◆ **Task requirements**:
1. Answer these questions about the passage on stacked bar charts, using the text:
(a) What value is assigned to width in the usual syntax?
(b) What label is given to the y-axis?
(c) What color does the loop give to the bars after the first?
2. Copy out the records, beginning at the line that contains "This screenshot has width=589, height=286." and stopping after the line that contains "tap(79, 51)". Omit the pictures.

I've already arranged an array that includes today's and last year's order volume:

allorders=[(23, 28), (15, 7), (15, 5), (8, 9), (4, 2), (5, 3), (4, 6), (8, 10), (28, 24), (45, 46), (55, 65), (0, 74), (0, 64), (0, 58), (0, 62), (0, 62), (0, 42), (0, 43), (0, 38), (0, 39), (0, 32), (0, 40), (0, 41), (0, 16)]

For stacked bars, you would normally use the following syntax:

import matplotlib.pyplot as plt
import numpy as np
n=2
ind = np.arange(n) 
width = 0.35       
plt.ylabel('Orders')
plt.xticks(ind+width/2., ('Today', 'Last Year on Calendar Equivalent'))
plt.yticks(np.arange(0,plottotal,10))

p1= plt.bar(ind, allorders[0],   width, color='#000099')
p2= plt.bar(ind, allorders[1],   width, color='#000099', bottom=allorders[0])

however, this can be daunting with large amount of stacked charts. Therefore, I'm trying to create a loop to go through the 'allorders' array and stack them via:

 for i in allorders:
     if i=0:
       p1=plt.bar(ind, allorders[i],   width, color='#000099')
       bottomcounter=allorders[i]

     else: 
       'p+i' = plt.bar(ind, allorders[i],   width, color='r', bottom=bottomcounter)

◆ **Data supplied**:
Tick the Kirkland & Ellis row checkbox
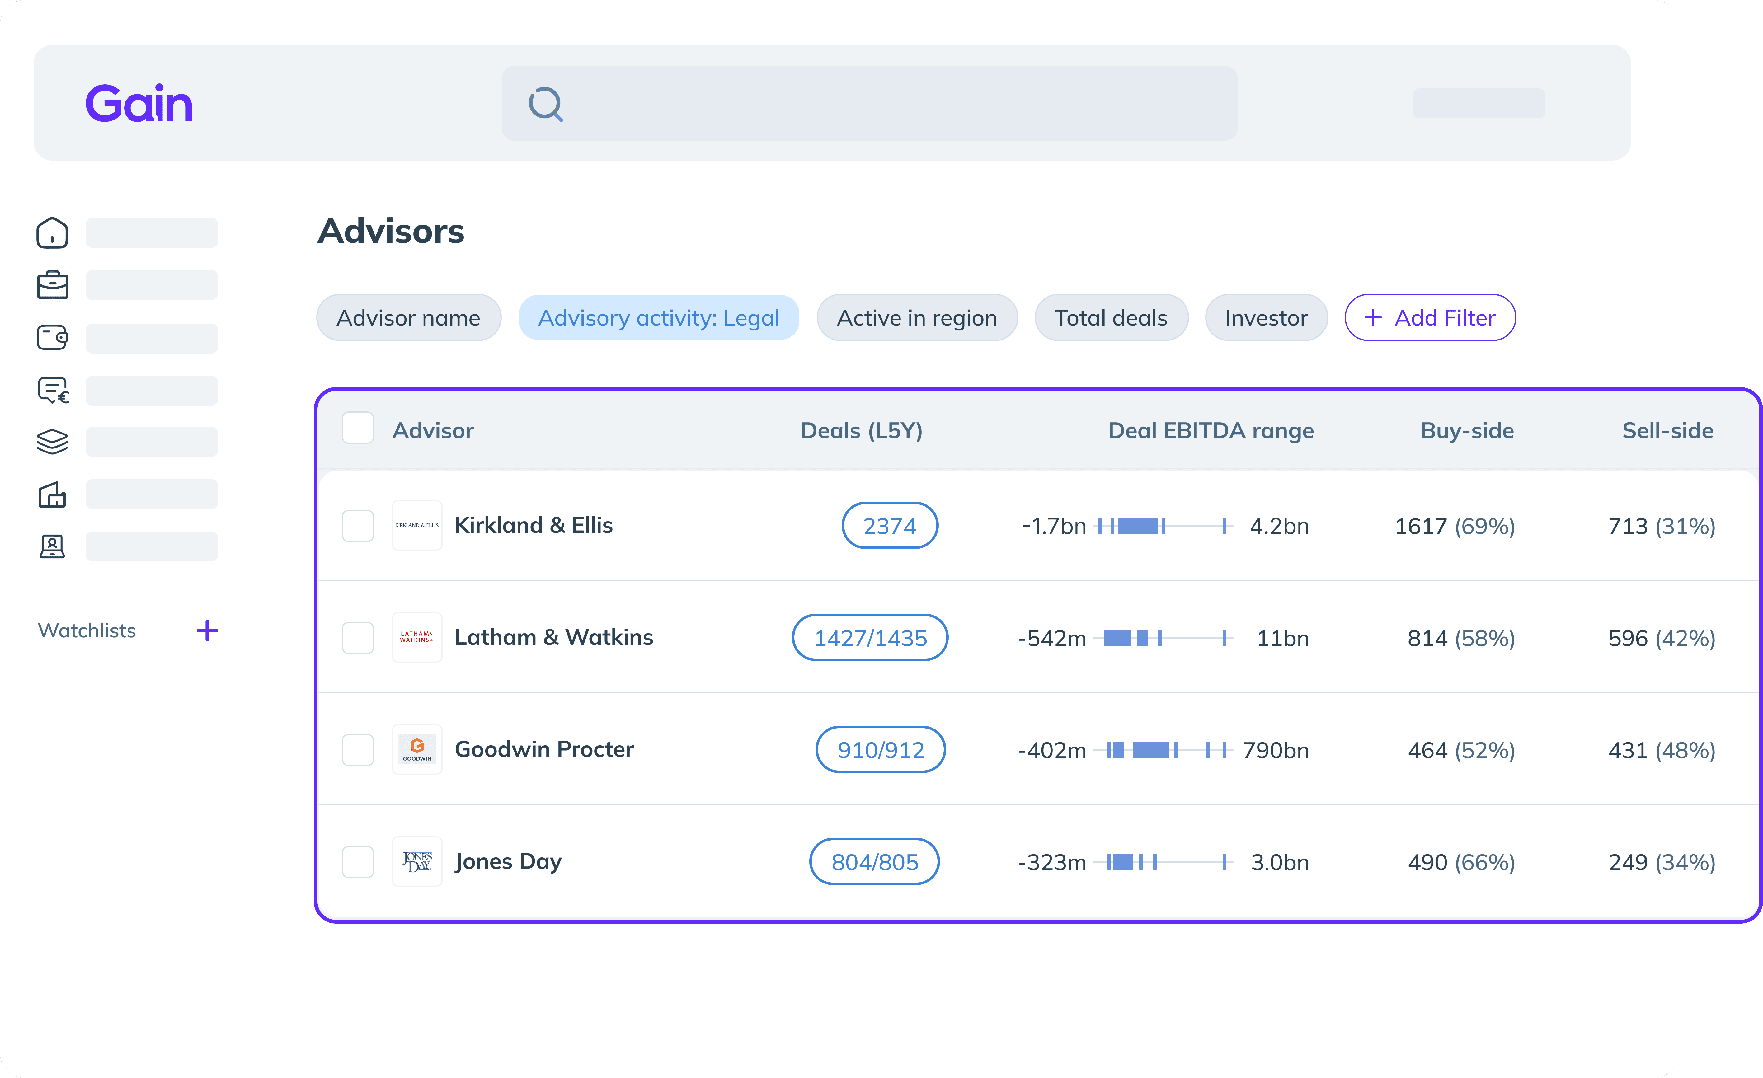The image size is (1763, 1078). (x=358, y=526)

--

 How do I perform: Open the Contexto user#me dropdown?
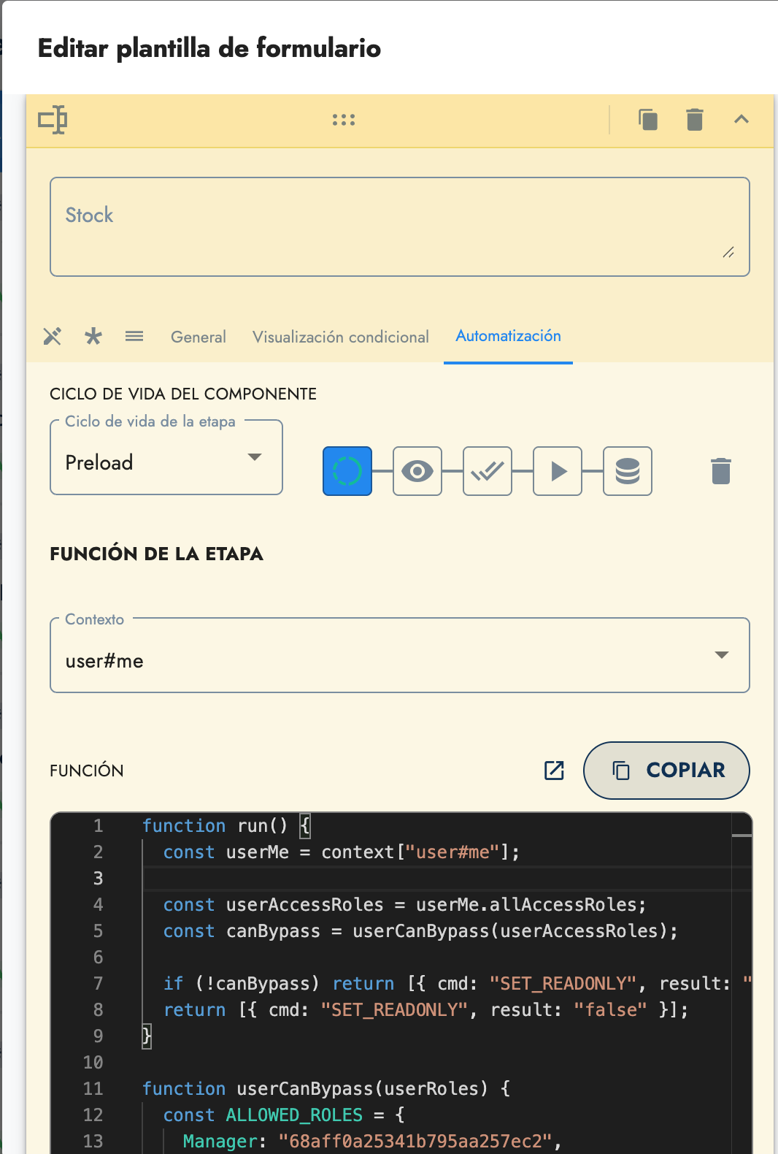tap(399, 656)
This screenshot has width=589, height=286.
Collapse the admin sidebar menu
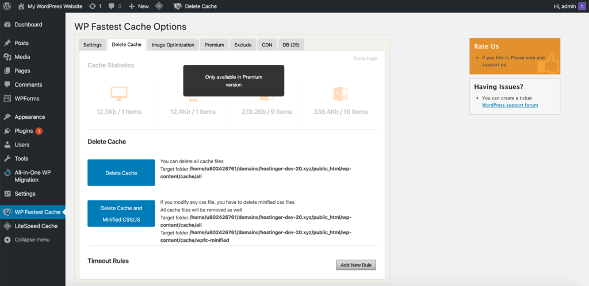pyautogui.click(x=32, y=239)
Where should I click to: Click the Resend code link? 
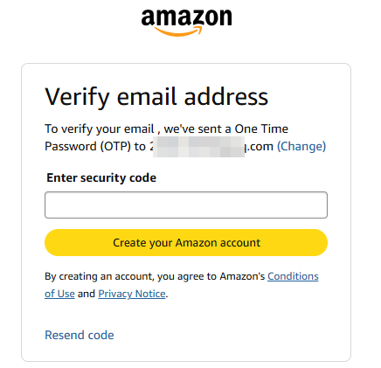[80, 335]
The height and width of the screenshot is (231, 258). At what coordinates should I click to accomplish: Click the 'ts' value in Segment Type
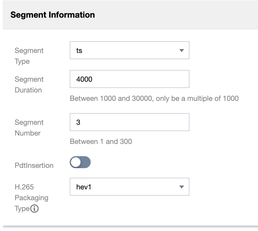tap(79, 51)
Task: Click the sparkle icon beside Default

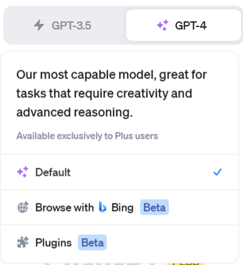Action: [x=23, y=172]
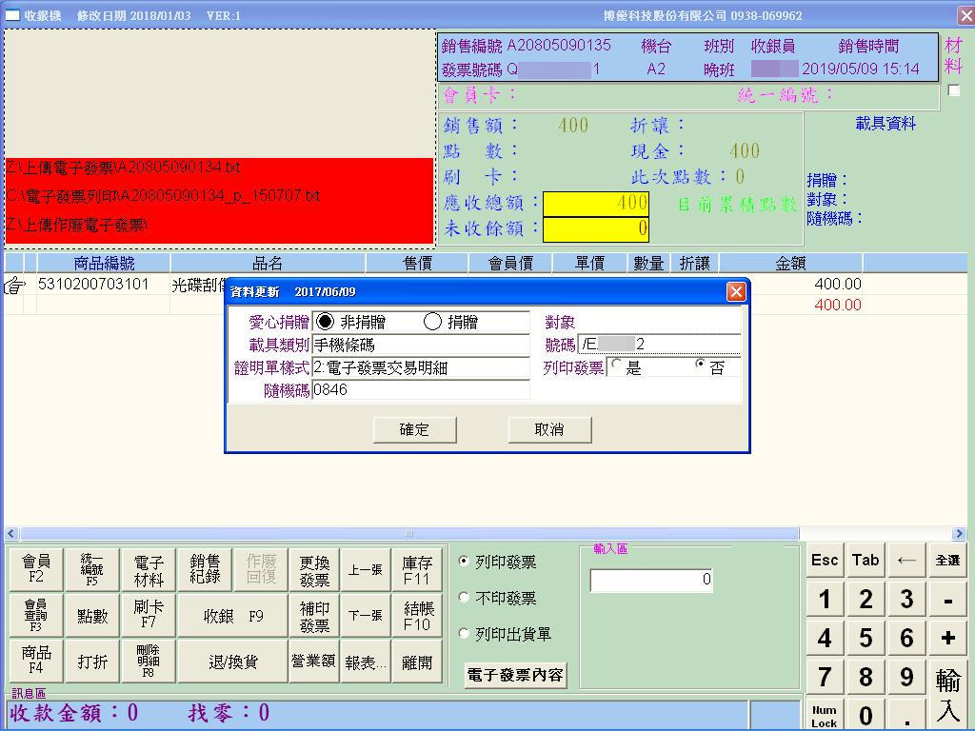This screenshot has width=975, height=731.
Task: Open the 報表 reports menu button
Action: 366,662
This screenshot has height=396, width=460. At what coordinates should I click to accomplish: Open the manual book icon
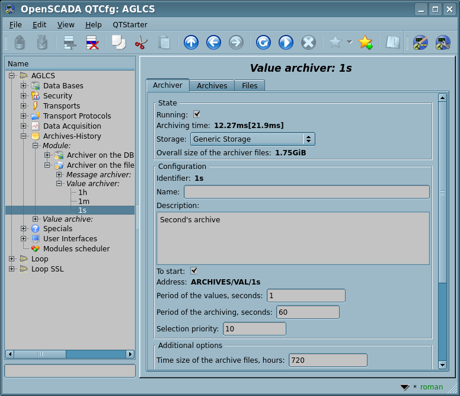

◆ **Answers**:
1.
(a) 0.35
(b) Orders
(c) 'r'

2.
This screenshot has width=589, height=286.
Collapse the admin sidebar menu
pyautogui.click(x=32, y=239)
Where should I click to: Click the Resend code link? 
[80, 335]
The height and width of the screenshot is (231, 258). At what coordinates should I click to accomplish: Click the 'ts' value in Segment Type
tap(79, 51)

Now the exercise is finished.